Task requirements → No pictures should be carried over. Output all other parts of the entries verbatim.

--------------------

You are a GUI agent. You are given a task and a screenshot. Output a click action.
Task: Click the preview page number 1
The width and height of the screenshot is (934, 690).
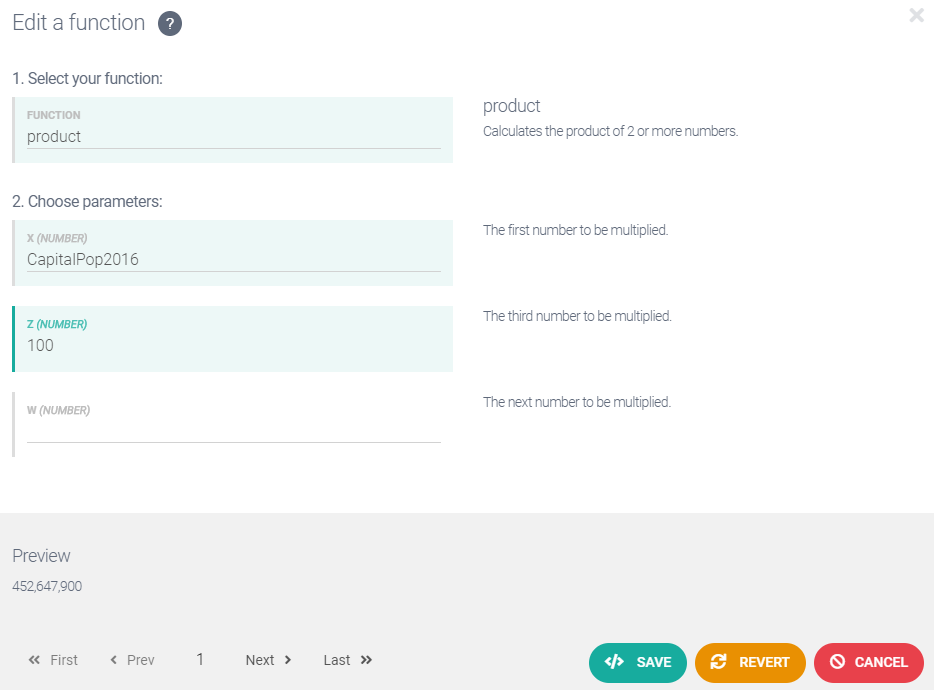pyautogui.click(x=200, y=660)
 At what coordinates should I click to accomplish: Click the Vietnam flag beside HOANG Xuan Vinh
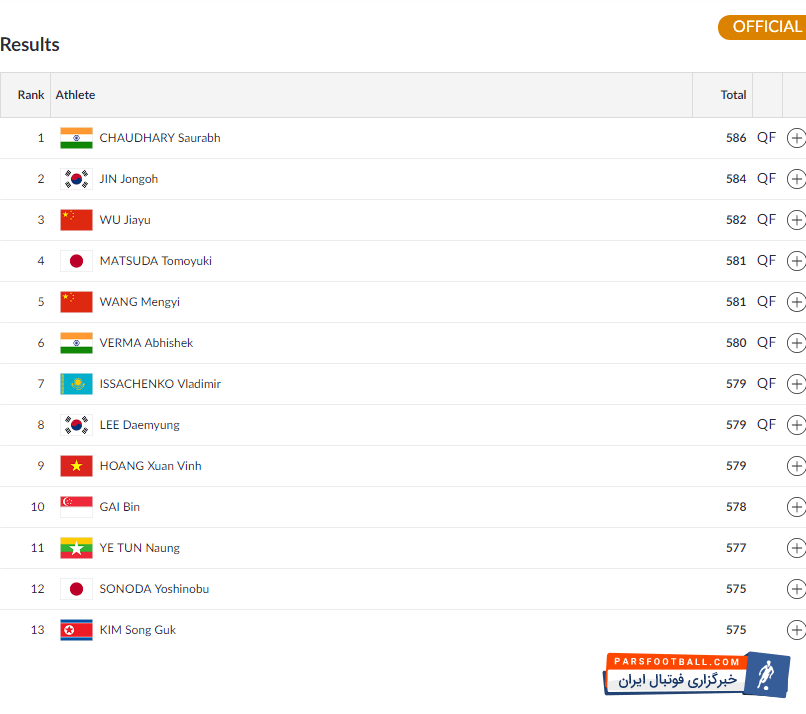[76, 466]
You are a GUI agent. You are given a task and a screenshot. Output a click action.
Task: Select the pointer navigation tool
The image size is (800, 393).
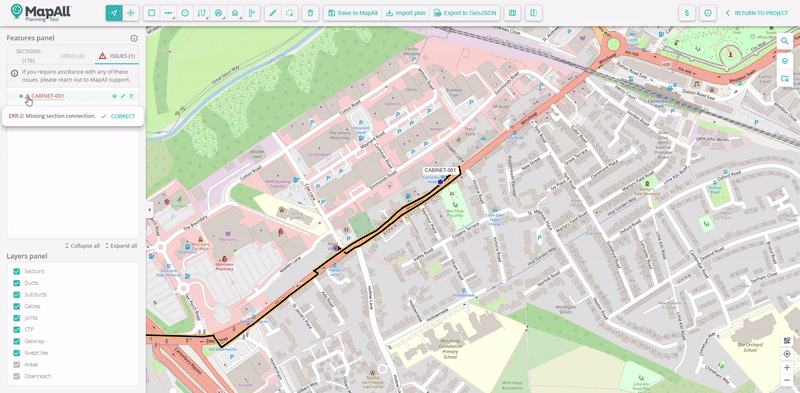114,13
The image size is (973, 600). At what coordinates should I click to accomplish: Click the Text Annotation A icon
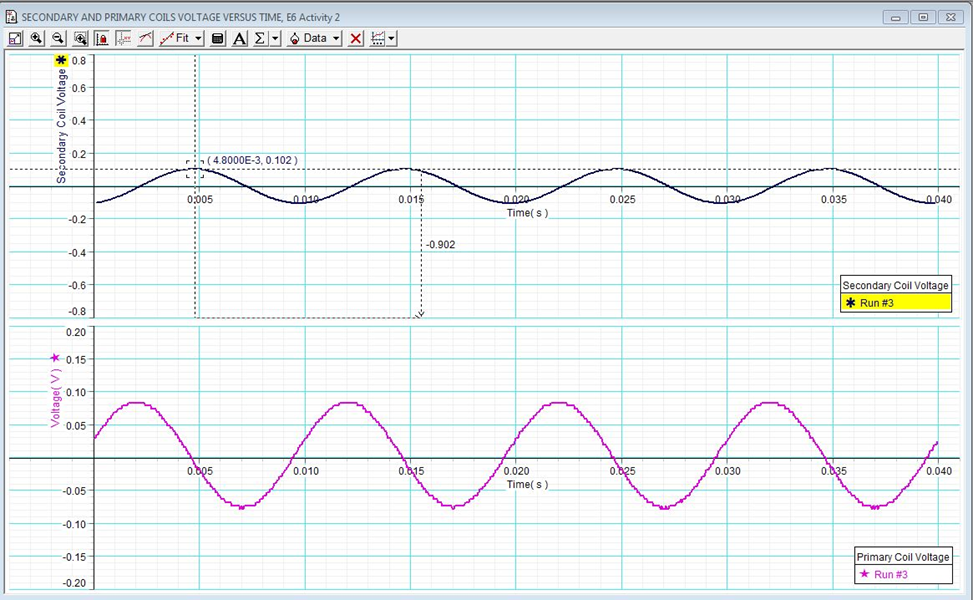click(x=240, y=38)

--------------------

Exercise output →
You are a GUI agent. You are given a task and a screenshot. Output a click action.
Task: Click the preview page number 1
The width and height of the screenshot is (934, 690).
pyautogui.click(x=200, y=660)
 At what coordinates should I click to accomplish: Click the Vietnam flag beside HOANG Xuan Vinh
[76, 466]
You are a GUI agent. You are given a task and a screenshot. Output a click action.
Task: Select the pointer navigation tool
The image size is (800, 393).
114,13
The image size is (973, 600). At what coordinates should I click to accomplish: Click the Text Annotation A icon
click(x=240, y=38)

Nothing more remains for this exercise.